YOUR TASK: Produce as output only the lines below starting at the line with "Task: Sort by the UPLOADED column arrows" and continuing through the line with "Task: Click the wrench", each one exactly as written.

Collected data
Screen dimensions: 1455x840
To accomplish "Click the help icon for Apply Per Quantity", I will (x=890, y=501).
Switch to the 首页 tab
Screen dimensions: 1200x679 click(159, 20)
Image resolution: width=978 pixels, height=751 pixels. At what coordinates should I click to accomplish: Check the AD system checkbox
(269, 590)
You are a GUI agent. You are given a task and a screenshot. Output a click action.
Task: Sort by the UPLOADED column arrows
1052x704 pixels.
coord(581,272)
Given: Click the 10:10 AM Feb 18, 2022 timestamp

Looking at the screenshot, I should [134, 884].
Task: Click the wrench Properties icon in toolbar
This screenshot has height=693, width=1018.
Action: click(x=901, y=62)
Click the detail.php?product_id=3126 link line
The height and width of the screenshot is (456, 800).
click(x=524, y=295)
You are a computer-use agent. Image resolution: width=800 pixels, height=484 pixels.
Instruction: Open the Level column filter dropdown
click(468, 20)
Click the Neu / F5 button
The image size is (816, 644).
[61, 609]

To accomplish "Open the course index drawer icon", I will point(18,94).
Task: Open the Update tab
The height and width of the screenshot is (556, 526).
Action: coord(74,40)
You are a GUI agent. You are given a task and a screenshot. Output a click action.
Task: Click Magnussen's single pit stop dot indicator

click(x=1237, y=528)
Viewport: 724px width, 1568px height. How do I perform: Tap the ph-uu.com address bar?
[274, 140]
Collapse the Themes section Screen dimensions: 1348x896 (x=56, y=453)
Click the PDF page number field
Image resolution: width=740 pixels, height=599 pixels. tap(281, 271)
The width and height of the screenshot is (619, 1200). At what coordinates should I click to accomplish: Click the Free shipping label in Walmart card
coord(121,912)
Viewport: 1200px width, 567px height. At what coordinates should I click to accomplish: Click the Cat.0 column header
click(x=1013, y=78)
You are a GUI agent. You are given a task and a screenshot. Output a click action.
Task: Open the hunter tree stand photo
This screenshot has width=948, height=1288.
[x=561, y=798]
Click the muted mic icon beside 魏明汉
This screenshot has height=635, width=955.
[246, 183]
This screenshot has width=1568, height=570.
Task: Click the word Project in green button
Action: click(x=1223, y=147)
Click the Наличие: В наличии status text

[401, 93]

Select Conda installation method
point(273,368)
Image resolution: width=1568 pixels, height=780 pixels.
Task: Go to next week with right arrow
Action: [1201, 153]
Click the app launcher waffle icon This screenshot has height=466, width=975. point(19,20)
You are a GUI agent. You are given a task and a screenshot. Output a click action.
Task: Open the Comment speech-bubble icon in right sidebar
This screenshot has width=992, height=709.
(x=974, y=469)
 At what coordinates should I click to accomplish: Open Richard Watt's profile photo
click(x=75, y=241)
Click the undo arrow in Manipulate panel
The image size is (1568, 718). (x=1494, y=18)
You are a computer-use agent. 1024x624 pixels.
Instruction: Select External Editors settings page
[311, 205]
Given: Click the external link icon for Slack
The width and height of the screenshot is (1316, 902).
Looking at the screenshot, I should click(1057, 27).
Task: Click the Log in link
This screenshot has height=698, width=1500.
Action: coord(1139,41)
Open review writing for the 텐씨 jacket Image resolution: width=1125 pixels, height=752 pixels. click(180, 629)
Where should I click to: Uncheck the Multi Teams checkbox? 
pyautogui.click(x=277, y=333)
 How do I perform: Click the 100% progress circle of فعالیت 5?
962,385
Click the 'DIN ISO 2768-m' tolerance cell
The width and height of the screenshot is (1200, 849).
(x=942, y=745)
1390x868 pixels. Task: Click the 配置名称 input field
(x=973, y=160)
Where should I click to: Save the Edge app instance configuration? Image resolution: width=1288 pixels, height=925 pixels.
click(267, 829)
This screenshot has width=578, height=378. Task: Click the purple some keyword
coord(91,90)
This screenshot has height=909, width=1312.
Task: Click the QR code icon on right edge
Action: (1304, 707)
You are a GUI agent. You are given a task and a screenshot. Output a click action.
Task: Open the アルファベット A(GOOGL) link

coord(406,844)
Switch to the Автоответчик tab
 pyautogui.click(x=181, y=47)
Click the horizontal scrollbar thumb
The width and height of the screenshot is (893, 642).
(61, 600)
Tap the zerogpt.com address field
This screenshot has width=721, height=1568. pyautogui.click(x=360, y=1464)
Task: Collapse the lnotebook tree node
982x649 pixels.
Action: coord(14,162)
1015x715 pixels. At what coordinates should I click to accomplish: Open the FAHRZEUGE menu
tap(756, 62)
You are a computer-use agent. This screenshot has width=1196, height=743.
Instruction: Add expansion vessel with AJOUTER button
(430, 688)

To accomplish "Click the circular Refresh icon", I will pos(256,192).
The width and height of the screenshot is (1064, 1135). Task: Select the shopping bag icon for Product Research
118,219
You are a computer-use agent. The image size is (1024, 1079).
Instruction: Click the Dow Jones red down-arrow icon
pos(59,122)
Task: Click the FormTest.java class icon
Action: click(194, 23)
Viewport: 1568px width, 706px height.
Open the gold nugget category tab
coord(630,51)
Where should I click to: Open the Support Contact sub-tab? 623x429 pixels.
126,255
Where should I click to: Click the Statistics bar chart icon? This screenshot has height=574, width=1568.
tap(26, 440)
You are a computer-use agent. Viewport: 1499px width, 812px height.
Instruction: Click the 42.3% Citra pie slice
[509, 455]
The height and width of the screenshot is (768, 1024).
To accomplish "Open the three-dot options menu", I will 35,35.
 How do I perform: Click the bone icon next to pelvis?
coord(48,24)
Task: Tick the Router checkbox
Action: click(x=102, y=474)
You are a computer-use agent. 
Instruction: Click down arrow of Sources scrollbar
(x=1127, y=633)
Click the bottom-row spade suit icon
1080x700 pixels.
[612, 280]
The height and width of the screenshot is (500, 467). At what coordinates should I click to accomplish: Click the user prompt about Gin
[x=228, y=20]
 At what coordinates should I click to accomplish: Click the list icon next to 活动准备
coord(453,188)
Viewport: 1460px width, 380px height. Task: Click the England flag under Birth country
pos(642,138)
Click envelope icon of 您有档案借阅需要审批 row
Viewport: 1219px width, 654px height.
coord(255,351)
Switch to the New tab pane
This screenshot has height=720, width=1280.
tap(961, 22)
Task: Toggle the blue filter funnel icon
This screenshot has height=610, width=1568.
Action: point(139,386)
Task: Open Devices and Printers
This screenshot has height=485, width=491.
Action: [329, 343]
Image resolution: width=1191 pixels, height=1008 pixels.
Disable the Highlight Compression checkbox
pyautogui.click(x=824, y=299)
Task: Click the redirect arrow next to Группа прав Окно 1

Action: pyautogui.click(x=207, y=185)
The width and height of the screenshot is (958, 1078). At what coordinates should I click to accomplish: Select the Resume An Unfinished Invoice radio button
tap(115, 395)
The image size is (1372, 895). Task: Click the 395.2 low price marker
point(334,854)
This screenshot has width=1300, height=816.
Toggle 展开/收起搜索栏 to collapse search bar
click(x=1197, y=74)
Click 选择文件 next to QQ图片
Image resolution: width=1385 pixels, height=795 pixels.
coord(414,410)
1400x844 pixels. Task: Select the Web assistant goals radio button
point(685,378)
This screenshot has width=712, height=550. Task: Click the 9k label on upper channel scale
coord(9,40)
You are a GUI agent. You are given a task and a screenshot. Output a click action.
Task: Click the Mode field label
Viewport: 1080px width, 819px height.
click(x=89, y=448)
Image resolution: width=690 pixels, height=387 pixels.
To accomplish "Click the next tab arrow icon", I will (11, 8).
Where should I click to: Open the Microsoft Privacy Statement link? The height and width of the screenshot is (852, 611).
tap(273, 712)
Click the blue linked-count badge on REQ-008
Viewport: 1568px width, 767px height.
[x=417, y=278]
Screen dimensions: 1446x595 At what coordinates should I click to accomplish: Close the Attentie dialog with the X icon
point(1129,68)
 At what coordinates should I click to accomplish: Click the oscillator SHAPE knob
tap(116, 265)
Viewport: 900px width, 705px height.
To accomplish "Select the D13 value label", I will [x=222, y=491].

RESULT:
Task: Sort by the UPLOADED column arrows
1052x704 pixels.
coord(581,272)
Given: Click the 10:10 AM Feb 18, 2022 timestamp

Looking at the screenshot, I should [134, 884].
Task: Click the wrench Properties icon in toolbar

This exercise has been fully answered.